The prohibition is limited to the Chaoyang District, a central area in Beijing home to some 3.6 million people as well as a growing business district with their skyscrapers. The notice further said:
“We have monitored risks in the internet finance and cryptocurrency space over the past days. A crypto asset management platform named Bit-up recently held an illegal activity to promote its crypto products in the district, which triggered local regulator’s attention.”
BitUP appears to be a crypto index fund with their token seemingly acting similar to a share in a traditional index fund as they claim the token would reflect gains from the assets BitUP invests in with the start-up claiming to have “professional investors from Wall Street and Silicon Valley.”

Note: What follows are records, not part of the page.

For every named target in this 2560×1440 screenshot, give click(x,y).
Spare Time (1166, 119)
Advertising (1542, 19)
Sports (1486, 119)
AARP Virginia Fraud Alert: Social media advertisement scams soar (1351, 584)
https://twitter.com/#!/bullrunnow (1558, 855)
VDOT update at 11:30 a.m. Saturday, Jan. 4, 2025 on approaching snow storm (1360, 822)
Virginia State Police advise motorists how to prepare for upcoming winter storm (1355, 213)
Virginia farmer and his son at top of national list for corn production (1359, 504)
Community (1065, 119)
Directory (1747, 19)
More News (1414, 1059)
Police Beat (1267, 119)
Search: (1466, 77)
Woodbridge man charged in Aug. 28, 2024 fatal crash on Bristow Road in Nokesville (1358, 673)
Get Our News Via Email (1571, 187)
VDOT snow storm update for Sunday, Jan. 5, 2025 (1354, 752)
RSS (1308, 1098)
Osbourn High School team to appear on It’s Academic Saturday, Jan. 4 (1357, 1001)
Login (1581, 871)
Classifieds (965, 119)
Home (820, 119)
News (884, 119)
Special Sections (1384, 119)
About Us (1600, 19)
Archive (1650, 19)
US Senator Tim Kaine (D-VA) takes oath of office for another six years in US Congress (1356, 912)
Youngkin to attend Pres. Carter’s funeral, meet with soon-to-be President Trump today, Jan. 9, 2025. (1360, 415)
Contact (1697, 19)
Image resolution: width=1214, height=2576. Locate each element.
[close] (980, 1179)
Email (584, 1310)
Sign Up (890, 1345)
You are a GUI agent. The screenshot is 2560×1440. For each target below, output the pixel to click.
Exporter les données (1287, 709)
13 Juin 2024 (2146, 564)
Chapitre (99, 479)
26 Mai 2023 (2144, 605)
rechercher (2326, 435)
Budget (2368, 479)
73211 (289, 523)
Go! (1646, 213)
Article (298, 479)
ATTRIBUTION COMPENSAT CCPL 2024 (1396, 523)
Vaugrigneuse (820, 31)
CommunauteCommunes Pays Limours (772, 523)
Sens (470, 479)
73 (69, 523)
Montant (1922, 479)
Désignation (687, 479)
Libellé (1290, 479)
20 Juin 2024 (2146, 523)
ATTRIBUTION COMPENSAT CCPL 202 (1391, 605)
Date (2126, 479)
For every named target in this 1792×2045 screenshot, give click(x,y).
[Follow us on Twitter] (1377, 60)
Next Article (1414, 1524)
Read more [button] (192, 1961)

They have seemingly angered the bureaucrats in authoritative communist China where WeChat banned from their platform a number of crypto media under the justification that ICOs are illegal in the world’s second biggest economy.
According to South China Morning Post, WeChat’s action was in response to regulations enacted earlier this month whereby internet entities are held accountable for enforcing regulations. They say:
“Tencent, operator of WeChat, said in a statement that it has shut down these accounts permanently as they are ‘suspected of publishing information related to ICOs [initial coin offerings] and speculations on cryptocurrency trading.'”
A number of crypto accounts were banned, including Jinse Caijing which has some 350,000 daily readers according to Asia Today with Alexa giving them a ranking of a top 2,000 website in China.
Jinse does not appear to have reported on the censorship on their own website, but they did apparently break the story about Beijing censoring crypto events.
These developments seem to follow Yuan’s plunge against the dollar with devaluation continuing in China as CNY now nears the sensitive level of 7 CNY to the dollar.
The authorities there are seemingly facing some pressure as their money keeps losing value, with Trump in addition coming on top during the recent trade “war” which led to a weaker Chinese economy while US is booming.
Trump is trying to open the protectionist Chinese market where intellectual property theft is rampant and unchecked in addition to addressing what Trump considers cheating through monetary devaluation.
However, international corporations, like Google, are seemingly happy to work with the authoritarian Chinese government, sending there much of the manufacturing production, including hardware and IoT.